The learn-to-eat-more-fish project continued pretty steadily through the summer and into the fall. (And the fact that I’m mentioning the season before last here tells you just how far behind I am with recording recipes.) We visited John the Fish Man at his truck every Wednesday or Friday, trying something new most weeks. And then we discovered halibut, and there were many weeks of it.
My files tell me that I made Giada de Laurentiis’ Grilled Swordfish with Lemon, Mint, and Basil and found it good enough to mark for recording here. I have only vague memories of it, but remember that we both liked it and that it was great for using up herbs from the garden. I’ll likely make it again at some point.
Now, the Thai-Style Steamed Halibut is a dish I’ve made many times in the past six months, both just for us and also for company. The marinade/sauce and general technique is from an About.com recipe for Easy Thai Steamed Fish. (And may be the only recipe I’ve ever made from About.com.)
2 or more halibut steaks
1/2 cup chicken (or fish) broth
3 Tbsp. white wine )
1 Tbsp. rice vinegar
2 tsp. brown sugar
1 Tbsp. soy sauce or tamari
2 Tbsp. fish sauce
1 stalk lemongrass
1 thai chile, de-seeded and finely sliced
1-2 Tbsp. sesame oil
1 tsp. corn starch or arrowroot powder dissolved in 3 Tbsp. cold water (for thickening)
1 thumb-size piece ginger, finely grated
3 spring onions, cut long and thin
handful of fresh coriander sprigs
Miscellaneous vegetables, which might include Napa cabbage, scallions, sweet peppers, spring onions, sugar snap peas, bok choy, shitake mushrooms, bean sprouts, etc. Slice them up fairly small, but don’t chop or dice. Peas can remain whole, and scallions should be cut in 1/2 inch sections.

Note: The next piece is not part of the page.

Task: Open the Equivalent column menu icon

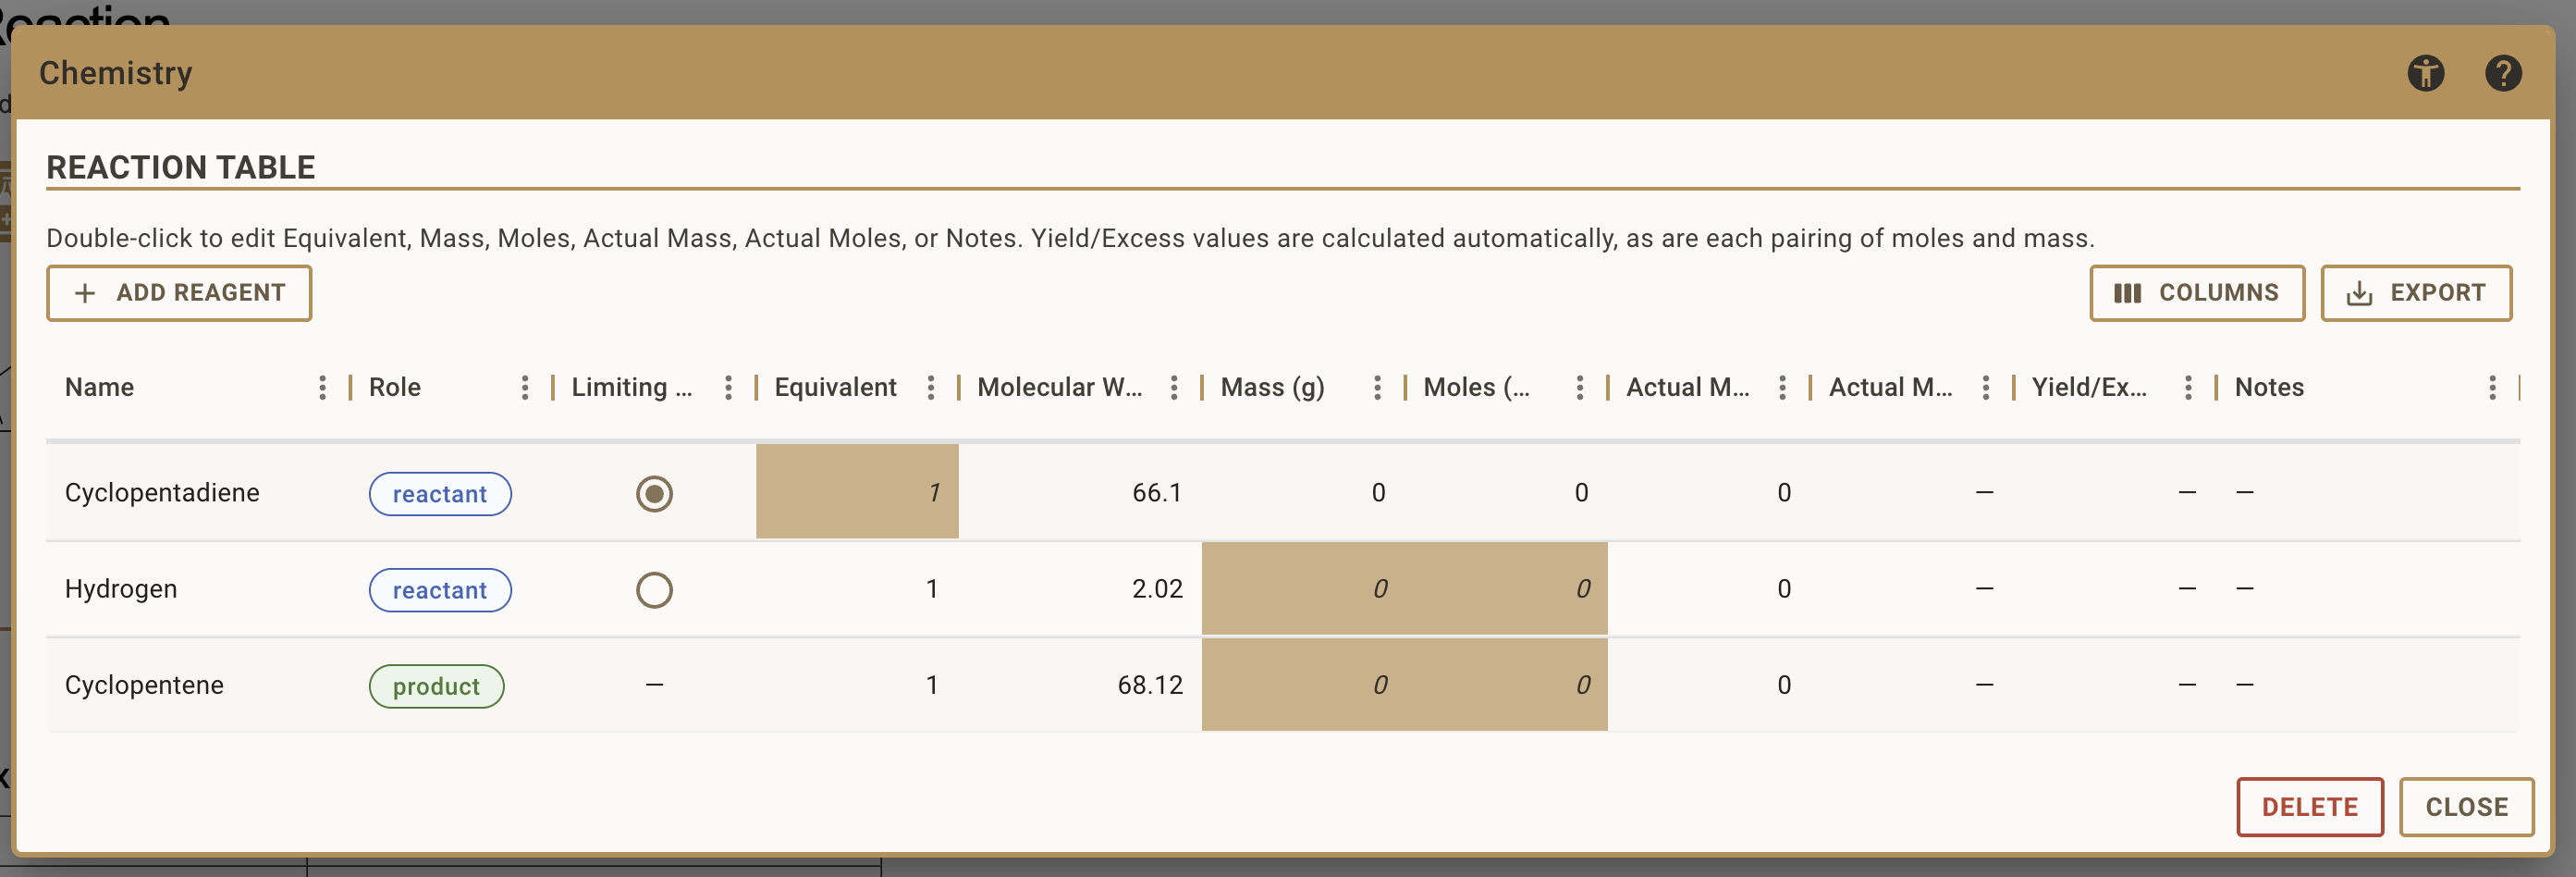Action: tap(931, 388)
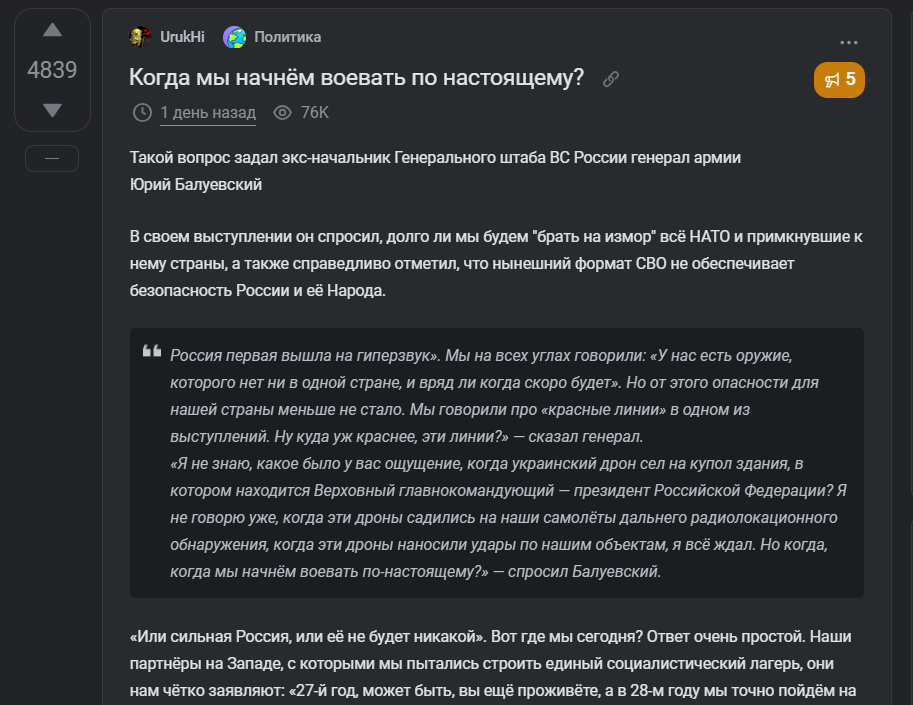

Rinse and dry the fish, then rub on both sides with salt and sesame oil. Set it aside to think about what it’s done. Pound the lemongrass thoroughly and add it to a small pot along with the broth and wine. Boil for about 5 minutes. Reduce the heat to a low simmer and add vinegar, sugar, soy sauce, fish sauce, and chili. Taste for saltiness, bearing in mind that it needs to be fairly salty in order for the final dish to taste best. If it needs more salt, add more fish sauce. Then add the cornstarch or arrowroot powder and stir until slightly thickened. Remove from heat.
Locate a dish small or narrow enough to allow some steam to rise from the bottom of the steamer or colander. (I use my largest pasta pot and its shallow vegetable-steaming basket.) I place a bed of sliced napa cabbage on the bottom of the dish, then place the fish on top of it. On top of that goes the ginger and then the rest of the vegetables. When you get done, it’ll look something like this:
There’s fish under there, I promise. Pour 1/4 – 1/3 of the sauce on top. Cover the pot and steam until the fish is flakey. On my stove, this is usually 15-20 minutes.
Serve with the rest of the warm sauce and top with a bit of chopped cilantro or garlic chives. You’ll also want plenty of jasmine rice.